The next week, I ventured with trepidation and fear into a team meeting where those of us who piloted this educator leadership application converged to debrief the process
As soon as we began sharing, I realized I wasn’t the only one who had experienced that moment of panic and dread upon reflecting. My colleagues also found themselves struggling while they documented their educator paths. We cried. We shared. We laughed. And in the end, we saw that the listing and mapping of our careers helped us better understand our own stories and the larger story of education—a profession that takes many, not just one.
This revelation gave us all cause to celebrate as ultimately, that was the goal of the leadership program in the first place. We set out hoping to elevate the different talents, skills, and qualities that make each educator different, unique, and indispensable to a system. And it seemed we had achieved our goal.
“The Body Song” taught me long ago that if you lose one part, the whole ceases to function. The brain can’t live on its own. The eyes don’t think for themselves. The ears provide necessary input for decision-making.
Education can and needs to make room for all of its parts, too. Excellent, effective, and dedicated classroom teachers are vital to the functioning of a school and the success of students. Teachers do not work in isolation, though. We need counselors, support personnel, paraprofessionals, instructional coaches, and amazing principals to make school quality and student success a reality.
So rather than set up a system where we pit one role against another, the classic us-versus-them mentality, we should seek to elevate all the roles and acknowledge openly that each one requires different skill sets. Doing so would go a long way toward putting an end to divisions within education.

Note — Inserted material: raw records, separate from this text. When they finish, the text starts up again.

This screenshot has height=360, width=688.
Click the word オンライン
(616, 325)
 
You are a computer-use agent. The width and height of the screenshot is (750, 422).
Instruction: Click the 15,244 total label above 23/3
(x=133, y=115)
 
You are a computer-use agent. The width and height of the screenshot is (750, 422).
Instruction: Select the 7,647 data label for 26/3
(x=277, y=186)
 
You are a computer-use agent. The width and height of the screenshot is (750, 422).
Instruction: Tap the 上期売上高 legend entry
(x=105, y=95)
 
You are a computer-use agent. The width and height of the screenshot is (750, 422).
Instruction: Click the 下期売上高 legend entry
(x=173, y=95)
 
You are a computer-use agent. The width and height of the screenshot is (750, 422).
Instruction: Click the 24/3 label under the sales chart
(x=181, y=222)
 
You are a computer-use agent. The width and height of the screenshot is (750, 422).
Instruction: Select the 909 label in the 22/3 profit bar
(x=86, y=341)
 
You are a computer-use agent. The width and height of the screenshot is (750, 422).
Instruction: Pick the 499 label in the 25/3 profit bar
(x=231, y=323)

Master teachers skillfully engage and inspire students. Great principals use different skill sets, like culturally responsive discipline and managing personnel. It takes another skill set to be a high-quality instructional coach. The position I now hold in my state’s National Education Association affiliate draws upon skills I developed as a teacher, a journalist, a teacher on special assignment, and a school board secretary.
Today as I write this, I’m sitting atop a different bar stool, cider in hand, looking into the glow of my computer screen with far more hope for both my personal journey and the profession. As education becomes ever more complex, I see more educators recognize the diversity of skill sets it takes to help students reach their fullest potential.
I discovered I didn’t have to choose the well-trod paths of my predecessors—leave completely or become an administrator. I could forge my own path and find a role that allows me to contribute to the education profession in a way that is professionally fulfilling, challenging, and incredibly rewarding.